- **STATED PROBLEM A**: In the post about Basecamp's lack of mobility, what device does the writer rely on to stay in touch when away from the desk?
- **STATED PROBLEM B**: Extend the post about Basecamp's lack of a mobile version, starting after its last sentence.

Start TEXT EXCERPT

When The Browser Doesn't Cut it: Basecamp's Lack of Mobility
15.11.08
Basecamp
raises the productivity of small, physically dispersed teams to a level that enables new virtual companies to be be
viable. Basecamp changes the traditional answer to the question: "can
we operate virtually from around the world, or do we all need to live
in the same place?" We, for example, lives on Basecamp; it is
our office.
But there is one problem. Basecamp is browser native. I want mobile
native. And ReadWriteWeb's VP of Content Dev Marshall Kirkpatrick tweeted today that he wants a Basecamp AIR app. Either way, it's clear that browser-only doesn't cut it anymore for Basecamp.
Why Lack of Mobile Version is Such a Pain
Let's focus on the mobile issue in this post. Like many people, I
don't live at my desk. I am up and about, meeting people. I like it
that way. So I rely on my Blackberry to stay in touch. But here is the
problem. I get an email notification of a post within Basecamp. I can
read it fine, no problem. But when I want to reply, I have to use the
Blackberry browser to log into Basecamp. That is kludgy to say the
least. So I open an email thread, annoying everybody else on the team.

End TEXT EXCERPT
Start ENTRIES SUPPLIED

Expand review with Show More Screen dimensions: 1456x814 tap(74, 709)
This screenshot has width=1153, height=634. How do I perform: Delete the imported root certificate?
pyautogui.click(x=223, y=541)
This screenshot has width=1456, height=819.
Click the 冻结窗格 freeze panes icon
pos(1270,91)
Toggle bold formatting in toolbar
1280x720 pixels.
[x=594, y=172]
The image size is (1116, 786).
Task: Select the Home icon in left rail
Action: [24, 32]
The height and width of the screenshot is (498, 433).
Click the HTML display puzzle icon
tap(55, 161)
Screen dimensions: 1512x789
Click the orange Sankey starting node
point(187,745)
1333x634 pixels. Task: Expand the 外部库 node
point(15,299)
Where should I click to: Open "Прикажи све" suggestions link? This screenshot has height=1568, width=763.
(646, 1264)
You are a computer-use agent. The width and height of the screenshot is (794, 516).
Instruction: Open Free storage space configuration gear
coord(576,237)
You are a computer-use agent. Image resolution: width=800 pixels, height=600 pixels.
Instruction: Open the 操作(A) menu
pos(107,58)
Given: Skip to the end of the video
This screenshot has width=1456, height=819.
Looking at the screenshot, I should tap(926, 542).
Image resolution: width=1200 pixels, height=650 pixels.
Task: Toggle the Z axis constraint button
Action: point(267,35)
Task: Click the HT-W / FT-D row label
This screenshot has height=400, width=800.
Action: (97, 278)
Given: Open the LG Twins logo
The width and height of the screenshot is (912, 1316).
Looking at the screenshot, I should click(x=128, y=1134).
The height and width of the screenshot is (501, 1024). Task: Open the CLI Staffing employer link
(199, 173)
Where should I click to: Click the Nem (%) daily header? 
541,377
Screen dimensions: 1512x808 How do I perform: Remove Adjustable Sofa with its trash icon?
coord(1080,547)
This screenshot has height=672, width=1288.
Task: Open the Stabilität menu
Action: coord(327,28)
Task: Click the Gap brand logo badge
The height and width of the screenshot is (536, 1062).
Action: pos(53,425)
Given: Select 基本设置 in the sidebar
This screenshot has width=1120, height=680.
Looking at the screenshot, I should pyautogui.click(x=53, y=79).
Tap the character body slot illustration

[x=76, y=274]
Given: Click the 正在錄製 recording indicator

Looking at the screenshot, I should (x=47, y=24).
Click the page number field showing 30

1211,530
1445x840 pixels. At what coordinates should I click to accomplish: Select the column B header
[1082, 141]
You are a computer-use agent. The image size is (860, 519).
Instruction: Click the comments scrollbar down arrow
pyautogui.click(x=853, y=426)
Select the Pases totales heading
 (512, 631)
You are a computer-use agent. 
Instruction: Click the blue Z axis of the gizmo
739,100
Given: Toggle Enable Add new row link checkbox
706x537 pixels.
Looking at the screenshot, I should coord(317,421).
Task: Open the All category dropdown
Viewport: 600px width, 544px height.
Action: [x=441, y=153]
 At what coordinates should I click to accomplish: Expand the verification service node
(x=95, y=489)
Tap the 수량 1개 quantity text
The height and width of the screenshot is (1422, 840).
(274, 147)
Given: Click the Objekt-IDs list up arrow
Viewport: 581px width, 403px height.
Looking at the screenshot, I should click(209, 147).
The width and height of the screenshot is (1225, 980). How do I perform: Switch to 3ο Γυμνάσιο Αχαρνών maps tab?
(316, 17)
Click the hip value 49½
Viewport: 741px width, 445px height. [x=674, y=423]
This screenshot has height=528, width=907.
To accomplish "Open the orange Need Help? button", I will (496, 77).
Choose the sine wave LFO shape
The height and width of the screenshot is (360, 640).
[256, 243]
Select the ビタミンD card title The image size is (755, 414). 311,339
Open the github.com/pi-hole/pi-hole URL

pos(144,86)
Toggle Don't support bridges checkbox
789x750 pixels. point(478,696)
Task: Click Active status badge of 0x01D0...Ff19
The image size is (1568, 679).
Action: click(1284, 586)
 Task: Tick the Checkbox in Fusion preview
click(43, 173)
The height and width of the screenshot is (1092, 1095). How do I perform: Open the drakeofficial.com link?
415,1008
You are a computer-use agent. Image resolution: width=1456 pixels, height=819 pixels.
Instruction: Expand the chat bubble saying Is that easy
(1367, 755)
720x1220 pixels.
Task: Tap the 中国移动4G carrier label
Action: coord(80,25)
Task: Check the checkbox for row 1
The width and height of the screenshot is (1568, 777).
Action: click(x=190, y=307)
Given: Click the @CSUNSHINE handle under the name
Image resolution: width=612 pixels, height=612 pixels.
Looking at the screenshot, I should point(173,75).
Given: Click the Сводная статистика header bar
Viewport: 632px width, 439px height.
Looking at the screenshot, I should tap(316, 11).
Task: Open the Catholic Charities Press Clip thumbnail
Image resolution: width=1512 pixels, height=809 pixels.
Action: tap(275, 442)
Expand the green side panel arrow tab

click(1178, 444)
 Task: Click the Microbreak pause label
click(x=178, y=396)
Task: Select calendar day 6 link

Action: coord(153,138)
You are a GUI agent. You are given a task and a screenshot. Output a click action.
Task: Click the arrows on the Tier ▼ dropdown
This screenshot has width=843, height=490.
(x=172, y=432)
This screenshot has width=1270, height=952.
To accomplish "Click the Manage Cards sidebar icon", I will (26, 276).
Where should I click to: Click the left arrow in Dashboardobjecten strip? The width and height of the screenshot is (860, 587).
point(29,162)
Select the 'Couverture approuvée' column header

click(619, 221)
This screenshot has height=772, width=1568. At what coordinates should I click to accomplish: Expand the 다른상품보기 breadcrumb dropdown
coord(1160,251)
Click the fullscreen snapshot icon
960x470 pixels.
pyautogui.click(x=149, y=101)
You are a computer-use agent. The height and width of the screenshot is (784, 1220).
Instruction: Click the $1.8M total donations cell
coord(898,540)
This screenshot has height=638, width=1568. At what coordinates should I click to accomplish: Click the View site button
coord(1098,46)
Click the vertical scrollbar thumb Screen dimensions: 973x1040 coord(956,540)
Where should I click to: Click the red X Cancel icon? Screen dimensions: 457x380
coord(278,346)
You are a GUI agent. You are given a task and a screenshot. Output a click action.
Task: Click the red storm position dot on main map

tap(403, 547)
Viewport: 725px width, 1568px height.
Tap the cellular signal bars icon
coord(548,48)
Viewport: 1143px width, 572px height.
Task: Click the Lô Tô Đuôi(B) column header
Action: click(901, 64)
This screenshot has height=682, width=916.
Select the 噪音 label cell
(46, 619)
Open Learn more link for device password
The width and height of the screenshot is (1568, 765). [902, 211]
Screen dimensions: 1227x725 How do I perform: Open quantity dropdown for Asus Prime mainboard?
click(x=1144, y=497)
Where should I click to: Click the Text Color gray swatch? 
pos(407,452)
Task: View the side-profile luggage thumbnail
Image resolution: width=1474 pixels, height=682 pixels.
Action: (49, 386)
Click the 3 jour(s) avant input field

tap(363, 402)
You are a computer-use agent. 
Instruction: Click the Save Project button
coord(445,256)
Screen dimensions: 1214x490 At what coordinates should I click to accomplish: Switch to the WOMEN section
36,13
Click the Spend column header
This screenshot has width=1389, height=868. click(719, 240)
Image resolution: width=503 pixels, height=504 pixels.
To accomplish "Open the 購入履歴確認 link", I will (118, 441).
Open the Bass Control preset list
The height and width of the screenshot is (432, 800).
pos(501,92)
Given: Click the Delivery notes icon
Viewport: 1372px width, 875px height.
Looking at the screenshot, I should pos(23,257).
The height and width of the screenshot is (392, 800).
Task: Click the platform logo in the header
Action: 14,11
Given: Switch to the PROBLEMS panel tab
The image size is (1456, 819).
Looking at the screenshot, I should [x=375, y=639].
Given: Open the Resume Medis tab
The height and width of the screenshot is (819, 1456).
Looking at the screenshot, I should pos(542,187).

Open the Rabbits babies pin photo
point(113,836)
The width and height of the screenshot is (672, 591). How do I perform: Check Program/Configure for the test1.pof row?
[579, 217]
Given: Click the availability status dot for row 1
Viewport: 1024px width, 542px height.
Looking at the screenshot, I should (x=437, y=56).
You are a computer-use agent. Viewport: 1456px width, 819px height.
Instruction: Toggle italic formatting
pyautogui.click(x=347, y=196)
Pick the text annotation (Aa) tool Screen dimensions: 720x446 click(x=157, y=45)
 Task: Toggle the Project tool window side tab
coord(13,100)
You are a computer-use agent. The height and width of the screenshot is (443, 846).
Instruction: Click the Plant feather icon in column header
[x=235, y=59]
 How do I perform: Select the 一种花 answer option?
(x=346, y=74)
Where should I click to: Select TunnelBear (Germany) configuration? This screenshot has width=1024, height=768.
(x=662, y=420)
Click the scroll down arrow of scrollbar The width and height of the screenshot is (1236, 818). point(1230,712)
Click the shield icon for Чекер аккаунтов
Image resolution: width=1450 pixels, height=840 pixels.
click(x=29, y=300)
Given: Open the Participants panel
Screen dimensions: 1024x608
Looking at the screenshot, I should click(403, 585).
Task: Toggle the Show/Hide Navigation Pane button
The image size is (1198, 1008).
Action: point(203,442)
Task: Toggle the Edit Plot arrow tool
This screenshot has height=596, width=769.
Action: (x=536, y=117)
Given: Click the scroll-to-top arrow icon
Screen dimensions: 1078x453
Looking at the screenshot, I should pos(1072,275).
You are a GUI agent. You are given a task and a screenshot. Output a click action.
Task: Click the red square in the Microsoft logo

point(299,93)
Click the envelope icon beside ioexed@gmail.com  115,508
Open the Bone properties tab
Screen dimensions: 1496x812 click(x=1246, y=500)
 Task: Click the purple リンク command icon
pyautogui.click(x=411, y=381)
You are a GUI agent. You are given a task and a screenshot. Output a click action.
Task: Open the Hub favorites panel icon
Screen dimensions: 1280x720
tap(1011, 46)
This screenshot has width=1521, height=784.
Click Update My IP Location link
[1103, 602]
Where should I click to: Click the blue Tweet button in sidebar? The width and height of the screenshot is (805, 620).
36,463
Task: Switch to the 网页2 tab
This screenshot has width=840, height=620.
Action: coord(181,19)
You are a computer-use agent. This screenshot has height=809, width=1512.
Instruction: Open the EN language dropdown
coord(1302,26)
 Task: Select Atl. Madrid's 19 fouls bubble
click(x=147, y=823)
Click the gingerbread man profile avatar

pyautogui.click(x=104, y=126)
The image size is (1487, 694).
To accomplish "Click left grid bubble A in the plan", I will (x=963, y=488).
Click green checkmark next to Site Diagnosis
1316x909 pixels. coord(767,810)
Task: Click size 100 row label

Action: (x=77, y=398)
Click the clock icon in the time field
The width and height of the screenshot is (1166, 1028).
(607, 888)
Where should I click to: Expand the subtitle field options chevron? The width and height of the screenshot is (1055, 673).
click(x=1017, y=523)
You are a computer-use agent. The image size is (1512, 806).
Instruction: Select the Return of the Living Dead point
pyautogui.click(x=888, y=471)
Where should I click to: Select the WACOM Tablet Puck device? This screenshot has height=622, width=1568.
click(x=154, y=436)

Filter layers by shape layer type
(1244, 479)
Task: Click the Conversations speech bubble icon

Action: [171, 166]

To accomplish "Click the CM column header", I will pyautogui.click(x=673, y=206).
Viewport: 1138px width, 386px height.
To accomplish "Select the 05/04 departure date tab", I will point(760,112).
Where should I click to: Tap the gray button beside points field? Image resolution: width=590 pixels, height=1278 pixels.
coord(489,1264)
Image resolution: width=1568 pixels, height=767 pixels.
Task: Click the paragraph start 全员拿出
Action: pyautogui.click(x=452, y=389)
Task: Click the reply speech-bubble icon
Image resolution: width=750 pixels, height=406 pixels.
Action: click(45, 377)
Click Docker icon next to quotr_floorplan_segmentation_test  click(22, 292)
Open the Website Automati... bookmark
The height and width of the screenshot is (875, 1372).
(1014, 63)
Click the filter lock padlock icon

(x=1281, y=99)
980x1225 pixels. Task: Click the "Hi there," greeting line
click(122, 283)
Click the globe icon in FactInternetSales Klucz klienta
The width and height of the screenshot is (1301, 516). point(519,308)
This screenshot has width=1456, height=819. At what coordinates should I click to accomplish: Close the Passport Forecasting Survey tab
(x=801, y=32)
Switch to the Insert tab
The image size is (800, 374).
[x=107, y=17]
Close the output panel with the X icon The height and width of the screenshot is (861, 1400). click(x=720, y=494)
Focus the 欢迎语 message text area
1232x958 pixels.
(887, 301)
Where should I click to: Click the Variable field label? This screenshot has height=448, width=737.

End ENTRIES SUPPLIED

- **FINAL ANSWER A**: A Blackberry.

- **FINAL ANSWER B**:
Sure I could switch to an iPhone with a better browser. But that
still relies on good connectivity all the time and I don't want to be
forced to make that switch. I want something like Twitterberry, a
native Blackberry interface to Basecamp.
But when you look at the world through mobile eyes, you see that
this is not an incremental change. It is as fundamental as moving from
Client Server to browser-native. Browsers on small mobile screens are
talking heads on early TV.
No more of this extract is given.